Eduardo sí fue el joven epígono de José Gramunt, el sacerdote que lo precedió en la dirección de Radio Fides. Gramunt era un aristócrata tarragonés y EPI, el hijo de un policía. Gramunt concibió una radio selecta, EPI una popular. Su relación fue difícil; no alcanzaron a limar sus contrastes. No obstante, cercano a ambos, compartí ocasiones junto a los dos: la cortesía no los había abandonado.
EPI insistía en que aprendió a forjar la radio observando a Carlos Palenque, pese a sus diferencias públicas, zanjadas poco antes de la muerte del Compadre. Así, EPI se inculcó ceder a los gustos mayoritarios, transmitir desde las emociones y extirpar cualquier rasgo elitista. Tal vez por eso apuntaba que Goni fue quien mejor lo caló como periodista: Sánchez de Lozada habría sostenido que EPI no era un líder de opinión, sino que seguía la opinión mayoritaria.

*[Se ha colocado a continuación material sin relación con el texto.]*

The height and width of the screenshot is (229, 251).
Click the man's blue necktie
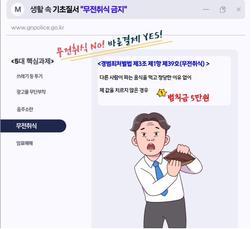[x=160, y=178]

EPI era vertical, tajante, pero no exento de gracia. Los jesuitas de las reducciones debieron tener ese carácter para gobernar desde el paternalismo. En una de las rendijas del padre que fue para tantos, comenzamos a acompañarnos hace más de 30 años. Fue una persona muy influyente en mí, pues, era capaz de moldear el interior de los otros en diálogos certeros, en apariencia inocuos. Gracias a él valoro a la Compañía de Jesús, en la que conservo queridos amigos (las ovejas negras han sido injustificables, pero pocas en la orden. Y nada justifica las tropelías de nuestra justicia contra otros sacerdotes).
El paternalismo de EPI fue causa de nuestra amistad y, quizás, de su declive. Sus “hijos” crecimos, sin saber hallar el remedio. Me resta la ilusión de que, al final, la nostalgia lo reparará todo.